=== Section Start ===

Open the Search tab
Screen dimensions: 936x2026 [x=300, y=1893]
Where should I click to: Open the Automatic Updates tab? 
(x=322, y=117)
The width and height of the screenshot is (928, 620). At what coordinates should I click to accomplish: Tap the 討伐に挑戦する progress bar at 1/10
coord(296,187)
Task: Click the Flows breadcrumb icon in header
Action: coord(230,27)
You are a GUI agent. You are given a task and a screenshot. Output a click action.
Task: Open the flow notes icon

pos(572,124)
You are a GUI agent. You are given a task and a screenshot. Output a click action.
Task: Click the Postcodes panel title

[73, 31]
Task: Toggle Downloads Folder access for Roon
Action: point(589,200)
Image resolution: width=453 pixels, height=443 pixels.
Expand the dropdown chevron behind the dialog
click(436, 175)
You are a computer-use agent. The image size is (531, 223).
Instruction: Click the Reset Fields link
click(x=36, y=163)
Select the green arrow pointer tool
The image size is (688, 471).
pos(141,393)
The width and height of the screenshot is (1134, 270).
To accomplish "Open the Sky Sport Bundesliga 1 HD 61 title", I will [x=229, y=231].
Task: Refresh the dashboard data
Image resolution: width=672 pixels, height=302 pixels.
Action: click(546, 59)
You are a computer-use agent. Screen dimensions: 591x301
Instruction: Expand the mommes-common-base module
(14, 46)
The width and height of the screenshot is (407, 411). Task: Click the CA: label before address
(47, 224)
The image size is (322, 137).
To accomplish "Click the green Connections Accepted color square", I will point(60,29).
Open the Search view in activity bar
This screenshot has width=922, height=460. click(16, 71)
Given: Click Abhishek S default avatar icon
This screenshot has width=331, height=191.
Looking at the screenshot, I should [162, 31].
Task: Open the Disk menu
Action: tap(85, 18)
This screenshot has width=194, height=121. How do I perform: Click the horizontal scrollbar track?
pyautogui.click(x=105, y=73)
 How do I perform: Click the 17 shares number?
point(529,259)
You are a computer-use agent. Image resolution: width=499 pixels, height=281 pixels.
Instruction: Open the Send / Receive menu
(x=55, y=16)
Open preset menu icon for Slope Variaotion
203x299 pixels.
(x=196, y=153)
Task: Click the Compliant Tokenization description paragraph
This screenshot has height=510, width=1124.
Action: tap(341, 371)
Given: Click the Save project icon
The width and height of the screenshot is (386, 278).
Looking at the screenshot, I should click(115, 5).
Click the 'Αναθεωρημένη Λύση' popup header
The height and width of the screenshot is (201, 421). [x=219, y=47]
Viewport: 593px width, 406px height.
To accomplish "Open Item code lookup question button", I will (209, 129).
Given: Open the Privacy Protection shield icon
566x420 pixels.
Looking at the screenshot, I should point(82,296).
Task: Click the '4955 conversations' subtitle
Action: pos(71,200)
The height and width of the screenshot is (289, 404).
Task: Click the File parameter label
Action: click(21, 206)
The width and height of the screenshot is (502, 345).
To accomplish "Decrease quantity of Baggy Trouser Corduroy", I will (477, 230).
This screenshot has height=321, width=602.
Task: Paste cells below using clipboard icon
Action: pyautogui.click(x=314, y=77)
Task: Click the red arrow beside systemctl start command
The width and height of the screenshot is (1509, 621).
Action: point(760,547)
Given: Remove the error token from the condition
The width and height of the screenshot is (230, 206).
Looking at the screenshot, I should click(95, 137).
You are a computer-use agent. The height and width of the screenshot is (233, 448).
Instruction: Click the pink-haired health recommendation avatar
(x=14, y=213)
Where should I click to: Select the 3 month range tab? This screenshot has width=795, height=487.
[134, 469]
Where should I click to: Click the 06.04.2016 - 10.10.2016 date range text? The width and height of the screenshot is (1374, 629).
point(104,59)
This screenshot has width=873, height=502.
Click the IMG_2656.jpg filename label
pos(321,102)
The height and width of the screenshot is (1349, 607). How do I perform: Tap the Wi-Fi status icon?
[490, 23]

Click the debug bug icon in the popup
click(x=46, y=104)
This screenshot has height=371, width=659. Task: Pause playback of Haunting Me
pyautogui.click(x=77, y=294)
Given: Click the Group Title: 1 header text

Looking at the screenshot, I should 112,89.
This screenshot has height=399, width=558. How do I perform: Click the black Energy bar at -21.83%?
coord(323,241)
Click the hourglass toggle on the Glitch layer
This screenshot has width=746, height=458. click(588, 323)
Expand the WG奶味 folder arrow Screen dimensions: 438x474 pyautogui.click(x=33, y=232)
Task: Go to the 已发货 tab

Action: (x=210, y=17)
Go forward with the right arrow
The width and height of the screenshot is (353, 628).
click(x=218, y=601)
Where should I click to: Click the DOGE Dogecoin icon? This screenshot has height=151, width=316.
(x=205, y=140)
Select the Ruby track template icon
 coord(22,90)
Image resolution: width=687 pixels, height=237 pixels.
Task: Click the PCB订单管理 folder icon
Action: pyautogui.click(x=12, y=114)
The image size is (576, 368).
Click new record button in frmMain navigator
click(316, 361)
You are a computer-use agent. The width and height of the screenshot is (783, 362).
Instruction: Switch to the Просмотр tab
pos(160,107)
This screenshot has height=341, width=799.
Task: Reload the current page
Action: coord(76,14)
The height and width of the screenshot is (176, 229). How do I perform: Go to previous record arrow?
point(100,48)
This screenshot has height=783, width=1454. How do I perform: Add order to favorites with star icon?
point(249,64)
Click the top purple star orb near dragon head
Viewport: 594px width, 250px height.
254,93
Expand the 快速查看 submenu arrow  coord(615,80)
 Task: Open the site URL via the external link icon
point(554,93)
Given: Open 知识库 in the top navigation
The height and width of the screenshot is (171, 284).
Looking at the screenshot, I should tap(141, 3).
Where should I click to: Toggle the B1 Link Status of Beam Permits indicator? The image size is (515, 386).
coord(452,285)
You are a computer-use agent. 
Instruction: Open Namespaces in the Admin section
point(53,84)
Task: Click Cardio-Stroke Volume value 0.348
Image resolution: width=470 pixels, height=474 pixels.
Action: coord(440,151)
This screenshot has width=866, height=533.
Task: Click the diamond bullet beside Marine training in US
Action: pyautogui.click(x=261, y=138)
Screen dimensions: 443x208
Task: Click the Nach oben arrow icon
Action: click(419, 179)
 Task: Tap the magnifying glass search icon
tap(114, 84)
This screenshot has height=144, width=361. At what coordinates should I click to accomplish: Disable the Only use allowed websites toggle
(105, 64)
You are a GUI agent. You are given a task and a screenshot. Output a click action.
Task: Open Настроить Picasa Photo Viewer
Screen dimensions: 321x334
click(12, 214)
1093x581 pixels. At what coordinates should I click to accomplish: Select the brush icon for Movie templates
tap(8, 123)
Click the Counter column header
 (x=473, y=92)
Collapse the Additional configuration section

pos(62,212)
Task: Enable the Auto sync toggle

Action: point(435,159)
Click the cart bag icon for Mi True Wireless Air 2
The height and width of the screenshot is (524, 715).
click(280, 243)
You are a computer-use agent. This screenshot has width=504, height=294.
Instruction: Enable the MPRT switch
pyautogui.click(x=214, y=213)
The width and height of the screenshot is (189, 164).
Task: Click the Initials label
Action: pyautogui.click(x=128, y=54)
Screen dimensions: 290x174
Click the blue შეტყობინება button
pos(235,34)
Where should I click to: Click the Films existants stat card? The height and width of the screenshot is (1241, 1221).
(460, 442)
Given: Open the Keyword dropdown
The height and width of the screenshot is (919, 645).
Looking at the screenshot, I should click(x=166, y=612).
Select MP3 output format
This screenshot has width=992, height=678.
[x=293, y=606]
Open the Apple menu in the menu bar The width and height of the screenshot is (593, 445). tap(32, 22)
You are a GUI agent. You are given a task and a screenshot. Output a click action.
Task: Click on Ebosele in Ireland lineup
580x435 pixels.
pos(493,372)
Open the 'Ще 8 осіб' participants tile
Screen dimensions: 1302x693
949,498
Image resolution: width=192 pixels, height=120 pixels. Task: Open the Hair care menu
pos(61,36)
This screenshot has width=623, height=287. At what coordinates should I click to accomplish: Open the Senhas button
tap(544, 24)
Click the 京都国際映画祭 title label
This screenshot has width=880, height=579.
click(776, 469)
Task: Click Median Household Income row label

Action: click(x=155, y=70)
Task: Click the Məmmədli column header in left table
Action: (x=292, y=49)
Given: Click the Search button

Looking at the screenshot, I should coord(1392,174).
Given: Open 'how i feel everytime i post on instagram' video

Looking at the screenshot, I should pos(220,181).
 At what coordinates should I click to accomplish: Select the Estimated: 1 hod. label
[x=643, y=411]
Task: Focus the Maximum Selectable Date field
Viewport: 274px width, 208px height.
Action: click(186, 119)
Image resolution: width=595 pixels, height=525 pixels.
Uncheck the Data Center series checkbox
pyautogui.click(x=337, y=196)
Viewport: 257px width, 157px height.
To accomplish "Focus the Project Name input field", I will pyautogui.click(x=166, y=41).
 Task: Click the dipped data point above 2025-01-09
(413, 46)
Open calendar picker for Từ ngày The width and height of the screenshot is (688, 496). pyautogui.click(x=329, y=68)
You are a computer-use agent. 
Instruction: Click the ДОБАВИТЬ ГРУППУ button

=== Section End ===

• _Work task_:
With "computer" as the string to match, show every line of the entries above that has it.

• _Output for this exercise_:
You are a computer-use agent. The image size is (531, 223).
You are a computer-use agent. Screen dimensions: 591x301
You are a computer-use agent. Image resolution: width=499 pixels, height=281 pixels.
You are a computer-use agent. The height and width of the screenshot is (233, 448).
You are a computer-use agent. The width and height of the screenshot is (783, 362).
You are a computer-use agent. 
You are a computer-use agent. This screenshot has width=504, height=294.
You are a computer-use agent. 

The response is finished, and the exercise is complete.